Most of papers on arxiv have latex files, which often contain much comment out. Dig up the valuable comments!
For example, you can extract a secret comment from "Attention Is All You Need", as below:
\paragraph{Symbol Dropout} In the source and target embedding layers, we replace a random subset of the token ids with a sentinel id. For the base model, we use a rate of
$symbol\_dropout\_rate=0.1$ . Note that this applies only to the auto-regressive use of the target ids - not their use in the cross-entropy loss.
We found "Symbol Dropout", which do not appear in the paper (pdf).
Feed a text/page containing arxiv URLs by -t
.
python -u run.py -t deepmind.html -s arxiv_dir
To test, run sh test.sh
. This pre-downloads a publication page of deepmind.

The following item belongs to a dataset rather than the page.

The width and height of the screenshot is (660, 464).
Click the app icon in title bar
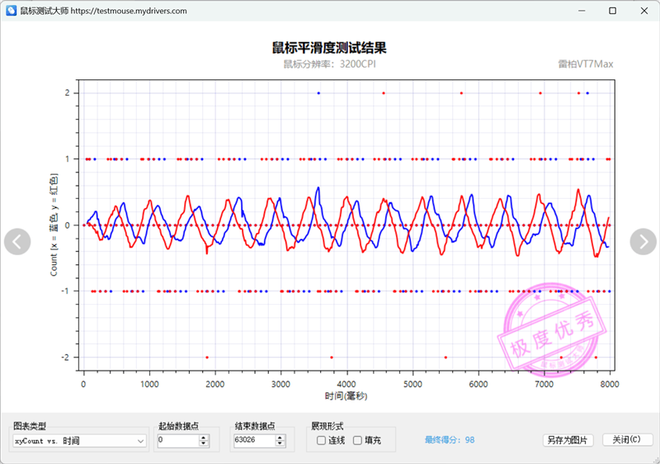11,10

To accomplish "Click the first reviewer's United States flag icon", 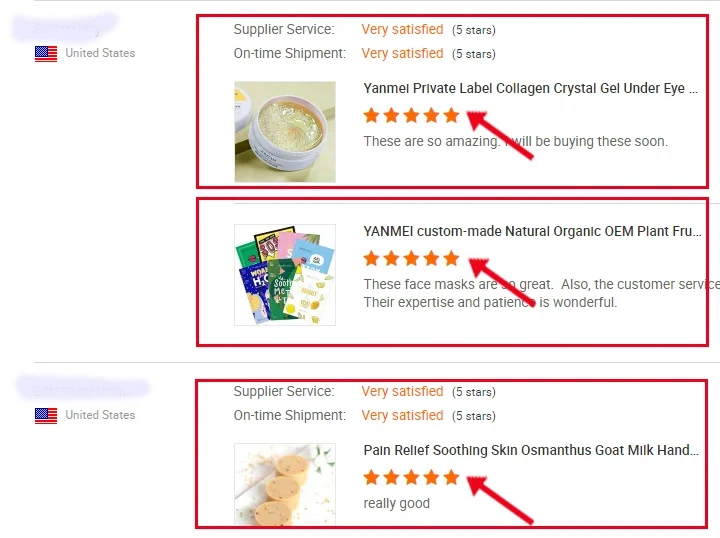I will (46, 54).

You can also read only selected papers by -i
, feeding their arxiv ids.
python -u run.py -i 1709.04905 1706.03762 -s arxiv_dir
-s
: Downloaded arxiv pages and files are stored into this directory.-o
: Output is printed and saved as a json file with this file path. Default is./comments.json
.
- requests
- lxml
You can remove %
-comments from your file as follows:
perl -pe 's/(^|[^\\])%.*/\1%/' < old.tex > new.tex
This one line command is given from arxiv.